> **About this task**:
Write out the stretch from the line containing "Image resolution: width=1517" through the final line below, reproducing each line verbatim and omitting the pictures from your answer.

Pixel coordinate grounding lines
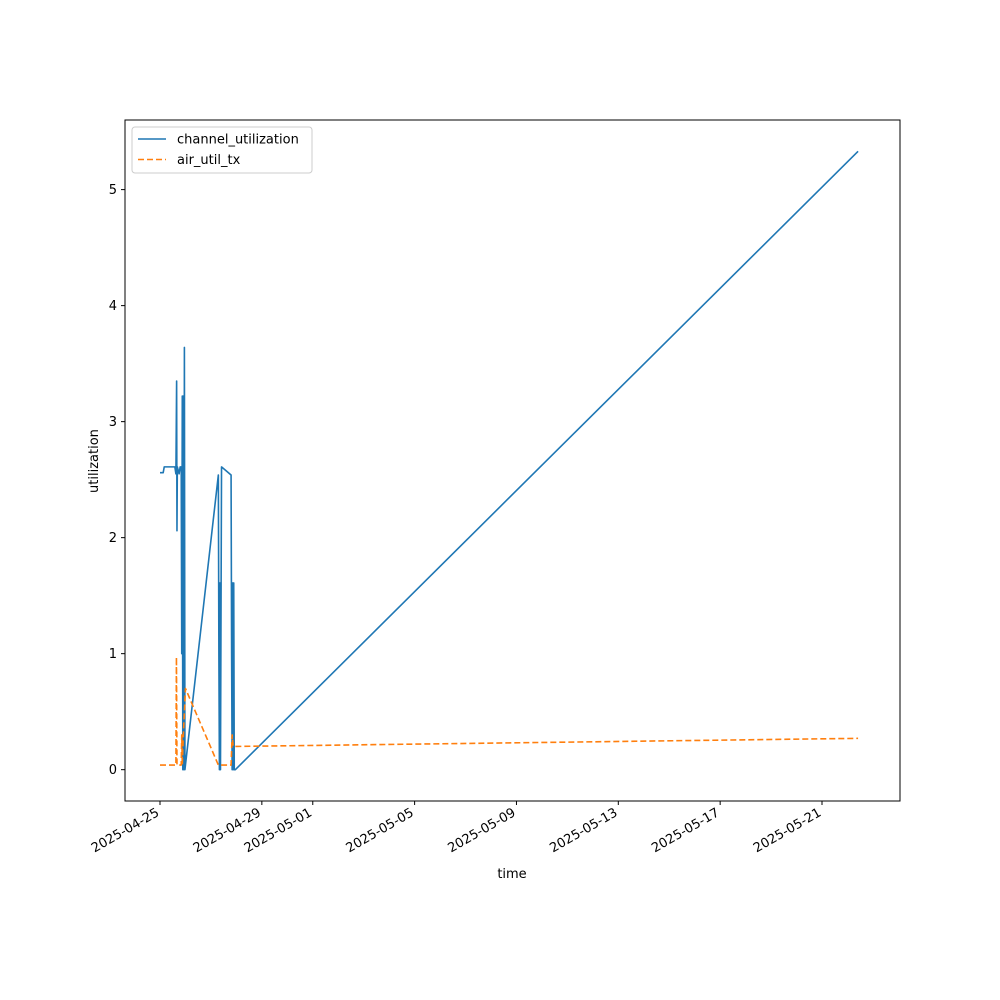  What do you see at coordinates (113, 538) in the screenshot?
I see `y-tick-label: 2` at bounding box center [113, 538].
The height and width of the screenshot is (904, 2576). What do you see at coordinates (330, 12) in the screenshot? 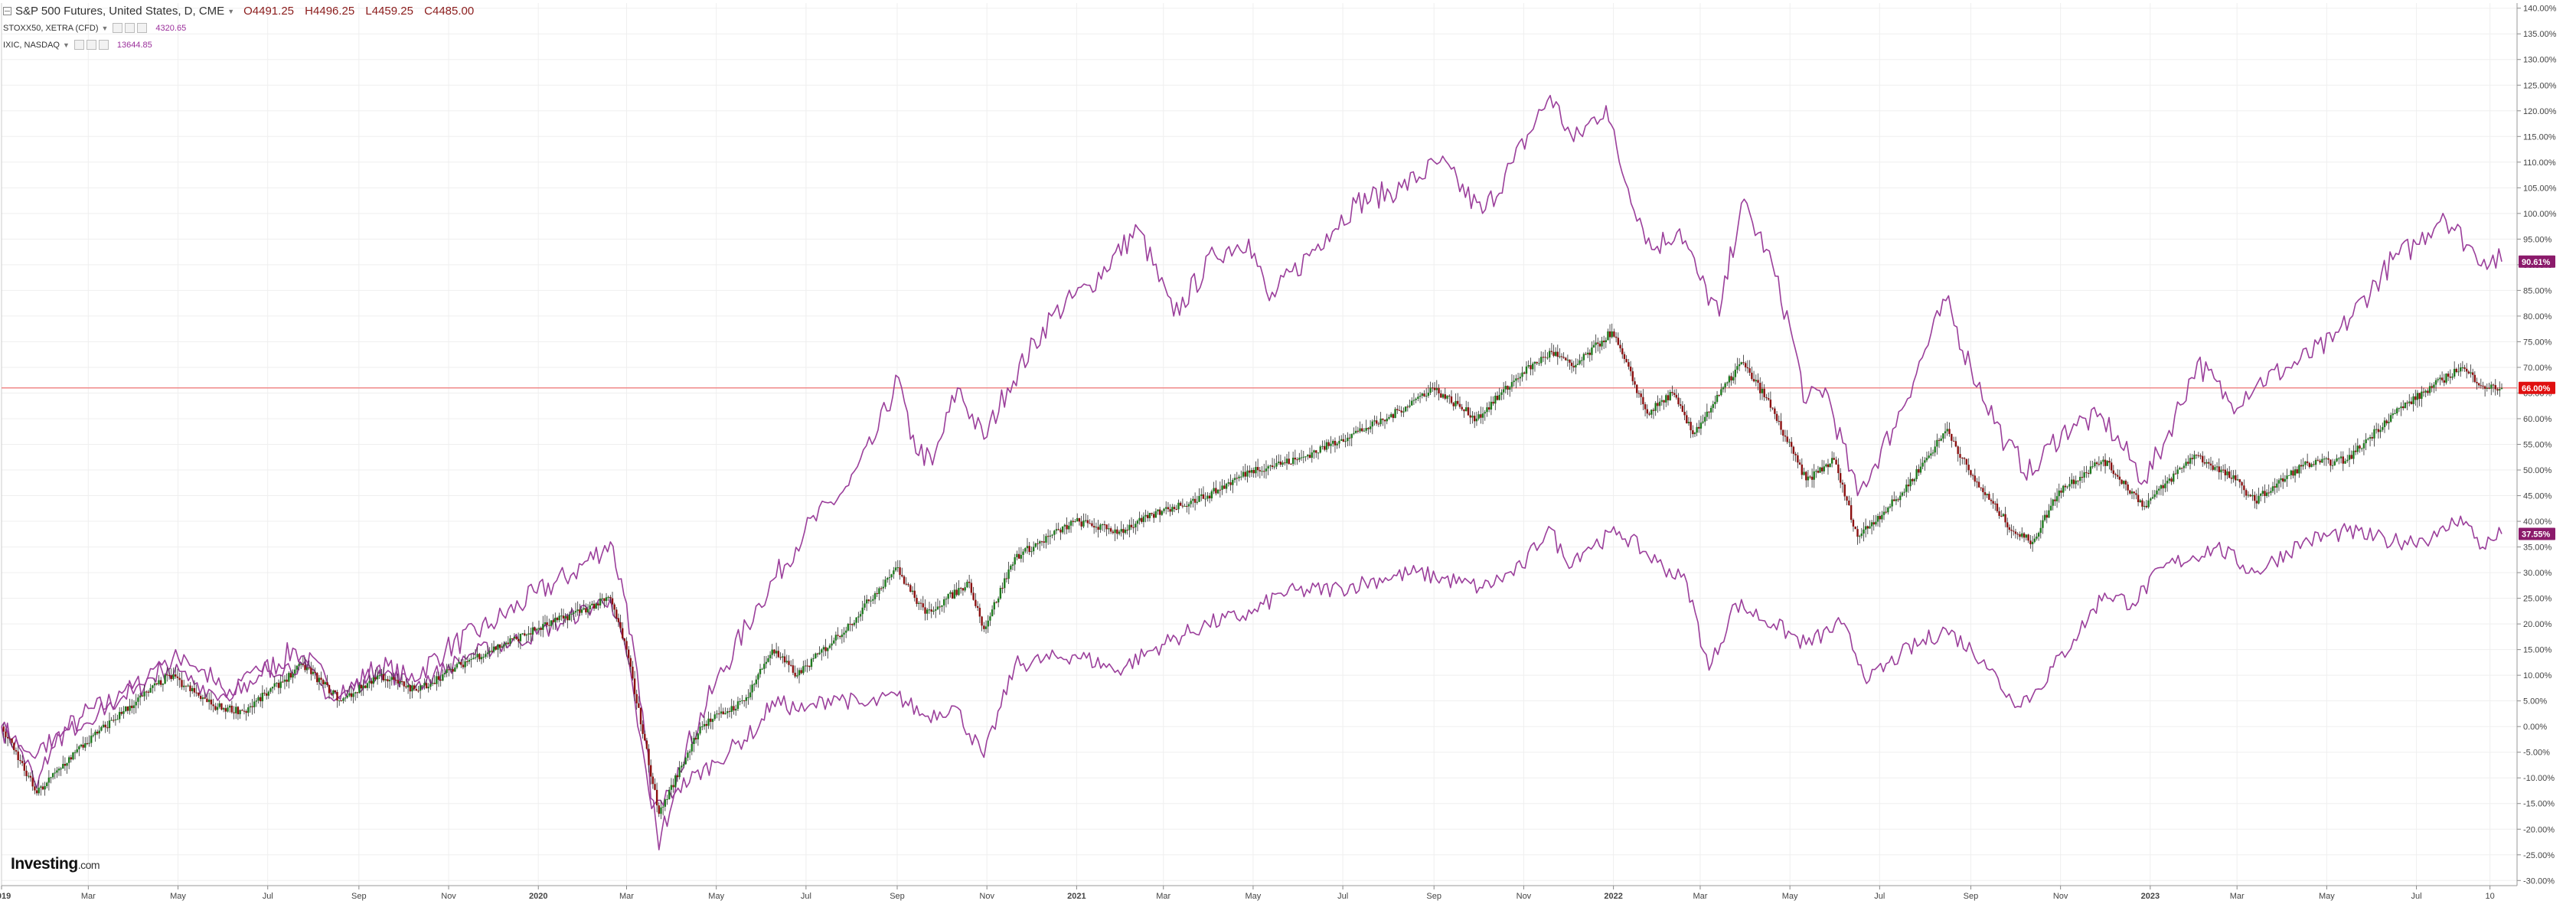
I see `ohlc-high: H4496.25` at bounding box center [330, 12].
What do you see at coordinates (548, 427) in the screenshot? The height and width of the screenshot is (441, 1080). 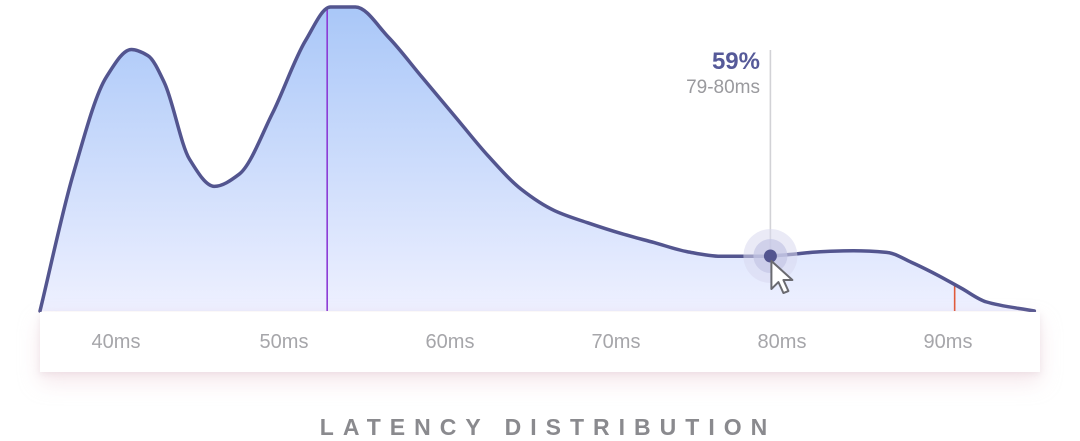 I see `chart-title: LATENCY DISTRIBUTION` at bounding box center [548, 427].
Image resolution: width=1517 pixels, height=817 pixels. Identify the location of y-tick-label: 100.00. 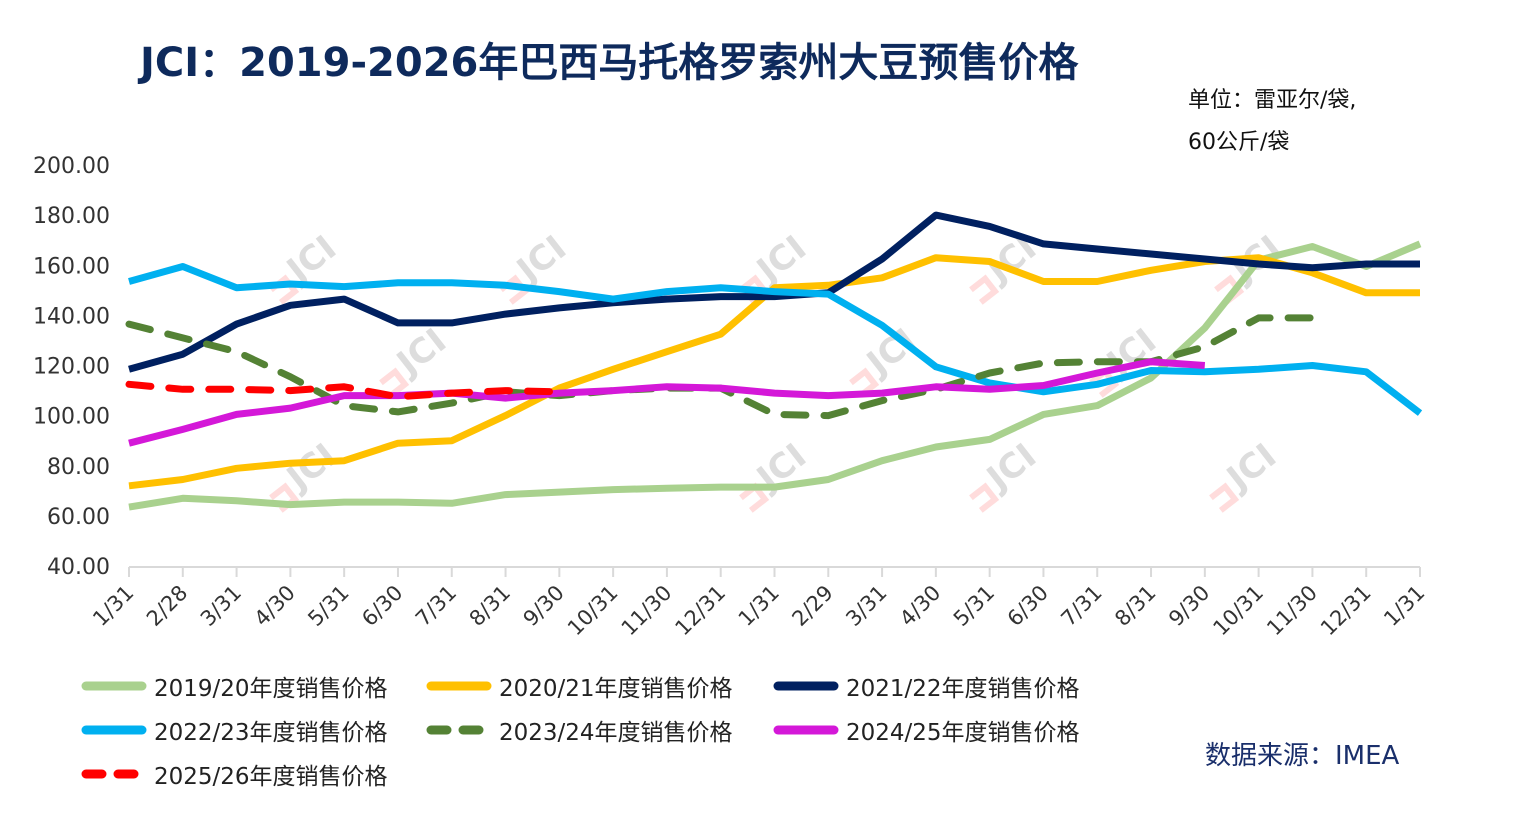
(72, 418).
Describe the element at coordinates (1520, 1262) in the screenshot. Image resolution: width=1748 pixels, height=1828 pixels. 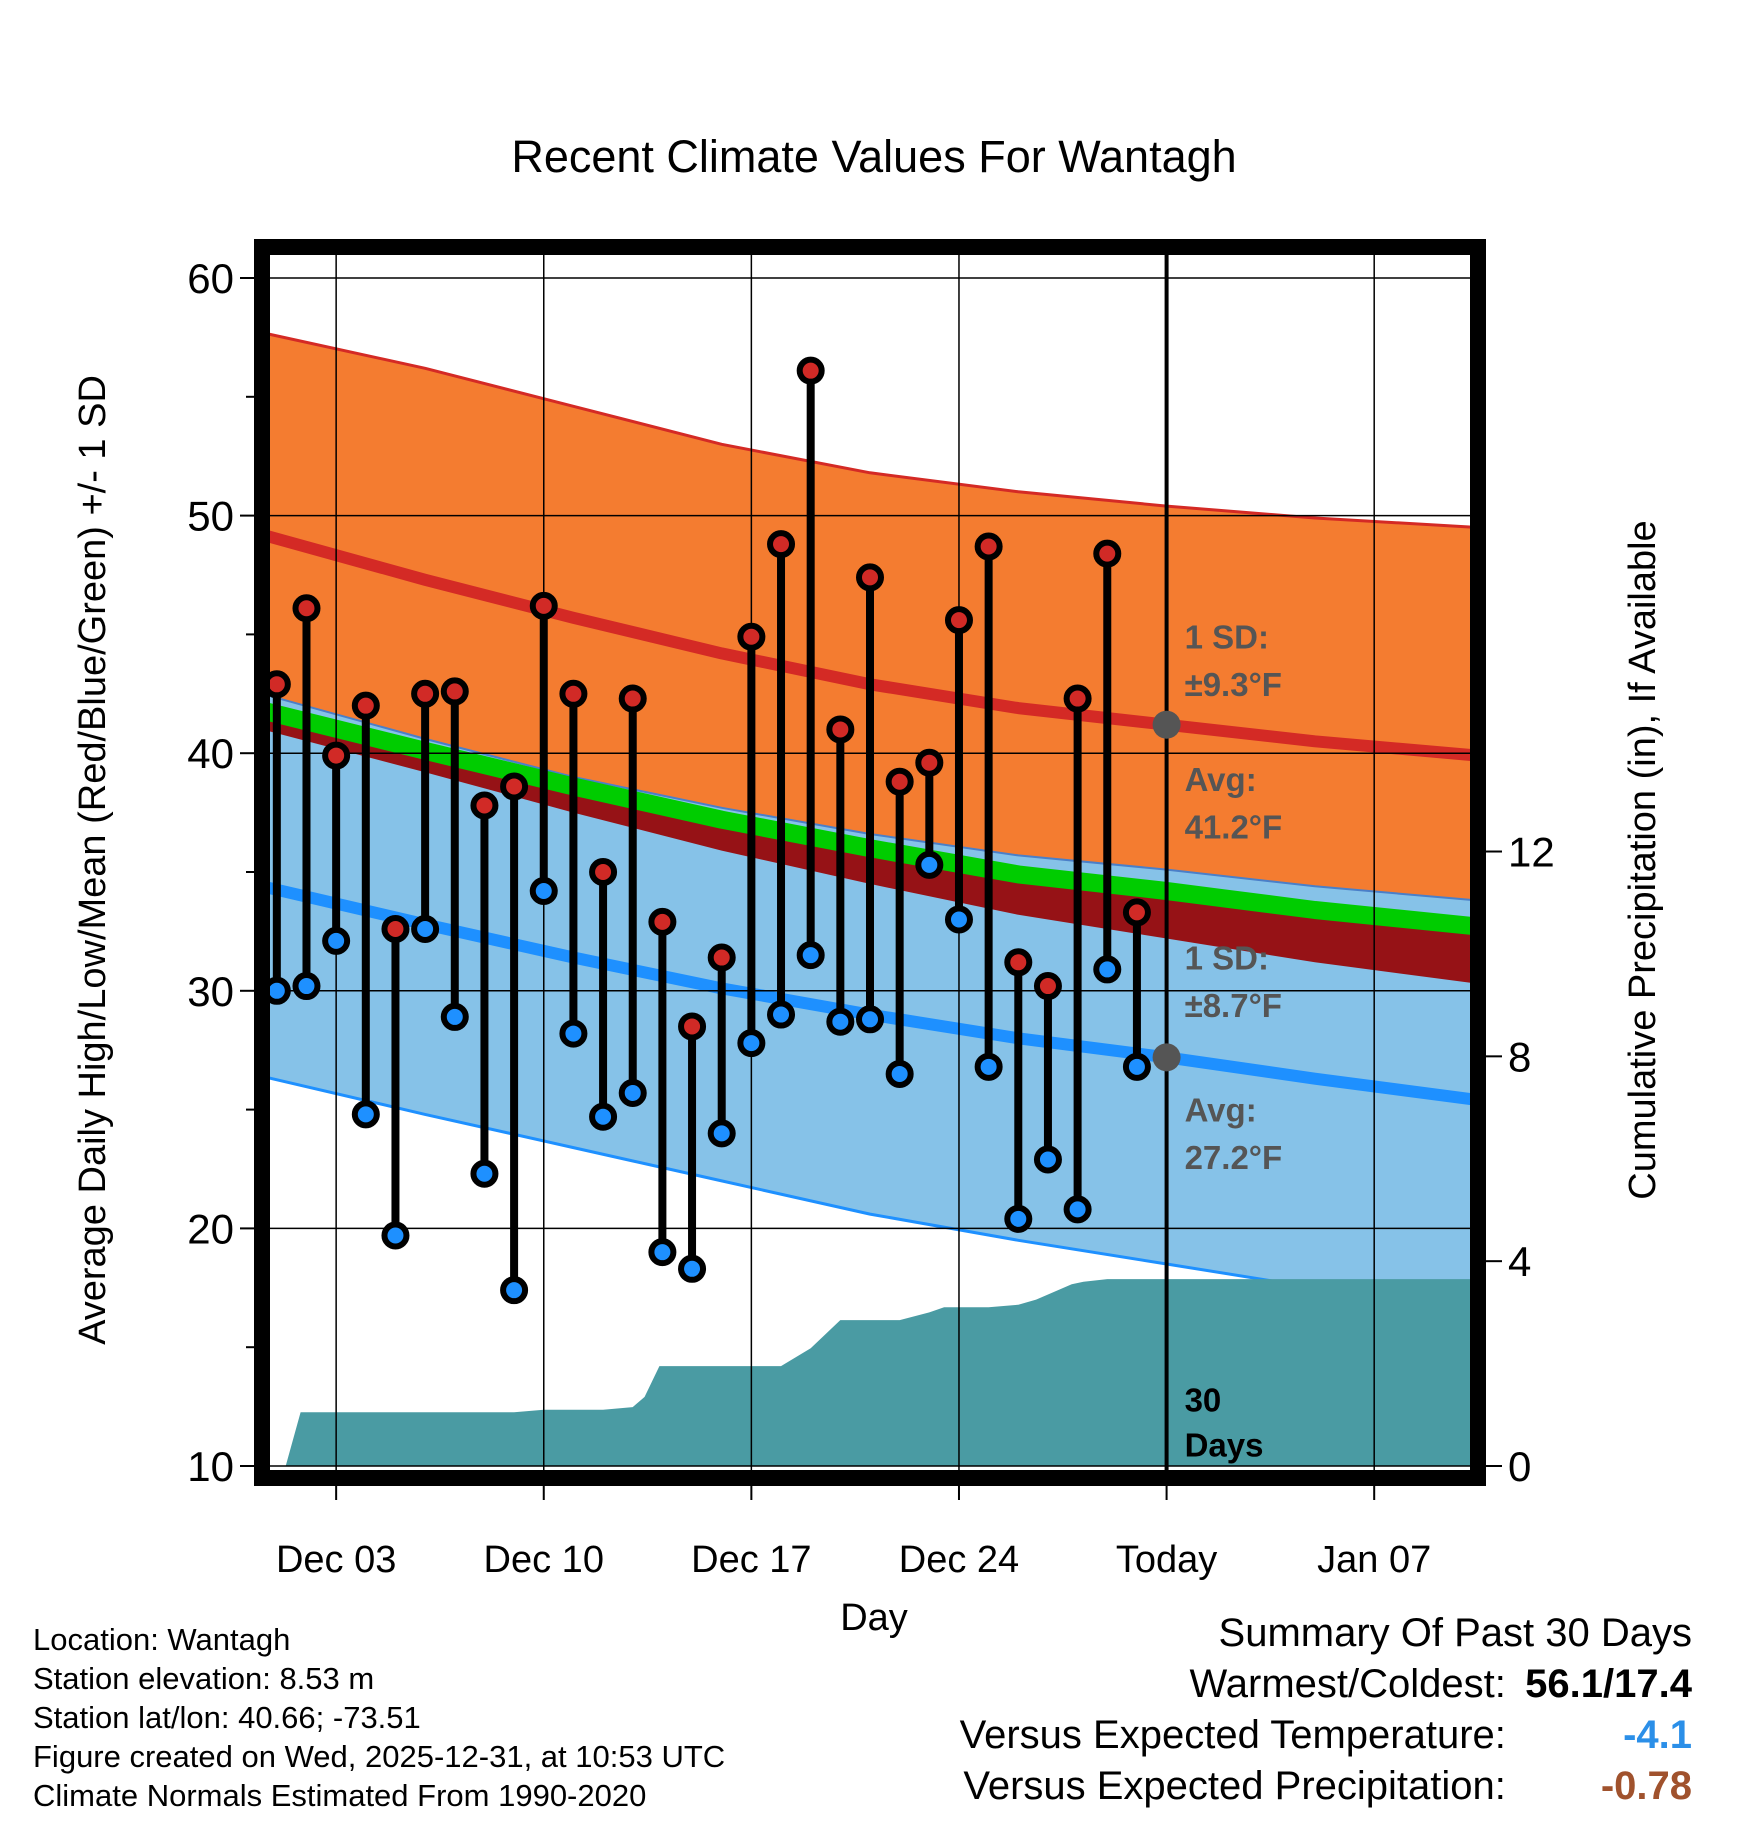
I see `y-right-tick-label: 4` at that location.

> **Answer to this task**:
Image resolution: width=1517 pixels, height=817 pixels. Identify the location of y-tick-label: 100.00. 
(72, 418).
Describe the element at coordinates (1520, 1262) in the screenshot. Image resolution: width=1748 pixels, height=1828 pixels. 
I see `y-right-tick-label: 4` at that location.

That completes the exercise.